Elevated CRP was not associated with sexual orientation. Few sexual minorities in this sample had elevated CRP, making an association difficult to detect. Larger samples of sexual minority participants could help to inform this issue. Further it is possible that a single biomarker of stress is not adequate to represent the physiological effects of minority stress among sexual minorities.

This study has several limitations. The data were cross-sectional and this restricted our ability to test causal relationships between the variables of interest that may unfold over time. Additionally, comprehensive measures of minority stress were unavailable for testing and depressive symptoms were used as a proxy to indicate stress. What is known about the role of minority stress and behavioral health risks among sexual minorities could be significantly improved with the future use of longitudinal methodologies and comprehensive assessments of stress with a cohort of sexual minorities. Comprehensive assessments of stress should include measures of environmental demands such as discrimination, cognitive and psychological responses including measures of internalized homophobia and stigma, and anxiety, as well as biological indictors of the stress process including cortisol. A more thorough assessment could contribute much needed evidence concerning the psychological and physiological experience of stress as it relates to behavioral risk among sexual minorities. Finally, the sample sizes of sexual minority subgroups were relatively small and limited our ability to conduct mediation analyses of risky drinking among bisexual individuals. Small sample size also limited further subgroup analyses (e.g., race/ethnicity). Larger samples of sexual minority respondents would allow for these tests. In the future, oversampling sexual minorities in large health surveillance programs could resolve this problem.

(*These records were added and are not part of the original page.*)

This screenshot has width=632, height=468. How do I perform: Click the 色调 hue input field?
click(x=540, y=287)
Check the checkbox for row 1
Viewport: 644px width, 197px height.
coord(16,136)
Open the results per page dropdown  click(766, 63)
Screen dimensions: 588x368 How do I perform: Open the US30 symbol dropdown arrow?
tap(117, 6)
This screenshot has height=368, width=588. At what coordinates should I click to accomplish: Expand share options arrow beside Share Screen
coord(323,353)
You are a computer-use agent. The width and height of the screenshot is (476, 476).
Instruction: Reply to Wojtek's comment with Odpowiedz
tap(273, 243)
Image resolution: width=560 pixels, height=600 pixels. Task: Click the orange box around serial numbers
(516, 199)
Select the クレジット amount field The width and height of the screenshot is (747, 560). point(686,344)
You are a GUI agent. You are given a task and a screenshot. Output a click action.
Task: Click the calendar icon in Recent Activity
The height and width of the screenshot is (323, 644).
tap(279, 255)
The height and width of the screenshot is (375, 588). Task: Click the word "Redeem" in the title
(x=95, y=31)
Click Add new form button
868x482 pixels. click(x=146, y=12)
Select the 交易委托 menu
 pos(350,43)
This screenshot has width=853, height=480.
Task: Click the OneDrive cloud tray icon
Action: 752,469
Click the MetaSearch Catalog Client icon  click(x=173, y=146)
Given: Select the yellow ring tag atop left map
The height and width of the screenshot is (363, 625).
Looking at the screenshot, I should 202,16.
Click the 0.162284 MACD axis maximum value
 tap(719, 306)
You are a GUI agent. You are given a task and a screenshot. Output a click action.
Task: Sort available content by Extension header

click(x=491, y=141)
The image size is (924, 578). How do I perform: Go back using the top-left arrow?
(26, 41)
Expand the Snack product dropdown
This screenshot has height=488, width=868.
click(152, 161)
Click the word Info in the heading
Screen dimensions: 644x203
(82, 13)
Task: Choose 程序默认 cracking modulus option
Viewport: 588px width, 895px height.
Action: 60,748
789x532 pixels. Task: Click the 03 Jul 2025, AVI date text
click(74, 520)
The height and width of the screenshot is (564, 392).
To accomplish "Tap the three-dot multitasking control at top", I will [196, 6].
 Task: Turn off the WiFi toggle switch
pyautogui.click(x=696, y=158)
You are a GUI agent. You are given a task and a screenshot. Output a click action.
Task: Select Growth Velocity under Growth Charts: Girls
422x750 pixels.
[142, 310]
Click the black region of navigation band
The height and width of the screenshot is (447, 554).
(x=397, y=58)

This study has notable strengths including its national, population-based, sample. This study fills a gap in the current literature by empirically testing depressive symptoms as a possible explanation of disparities in behavioral risks. This is relevant because the most prominent theoretical explanations for health-related disparities among sexual minorities point to symptoms of stress, such as depressive symptoms, as drivers in health disparities, and yet there is a paucity of publications that provide empirical tests of the factors that drive disparities. This work is also responsive to national calls for empirical investigations that use population-based methods to confirm and test explanations for health-related disparities identified among sexual minority populations [33]. Our study fills these needs.

Conclusions

The findings presented by this report provide initial support for the idea that stress, as represented in this study by depressive symptoms, may be a driver in health-related disparities among sexual minorities. Although indicators of stress did not entirely explain the observed disparities in behavioral risks among sexual minorities, it was linked to decreased risk among bisexual individuals, the highest risk group. In context of the growing evidence of elevated behavioral risk among sexual minorities, our study has provided indications that chronic stress may be involved in some behavioral disparities among sexual minorities, but there is an urgent need to test comprehensive measures of stress, including biological indices, and indicators of minority stress, as mediators of these disparities, if we are to better understand the factors driving behavioral disparities among sexual minorities. Such evidence is necessary for developing and implementing successful multi-level interventions, in the form of policy, community-based programming, and behavioral interventions, which can eliminate disparities.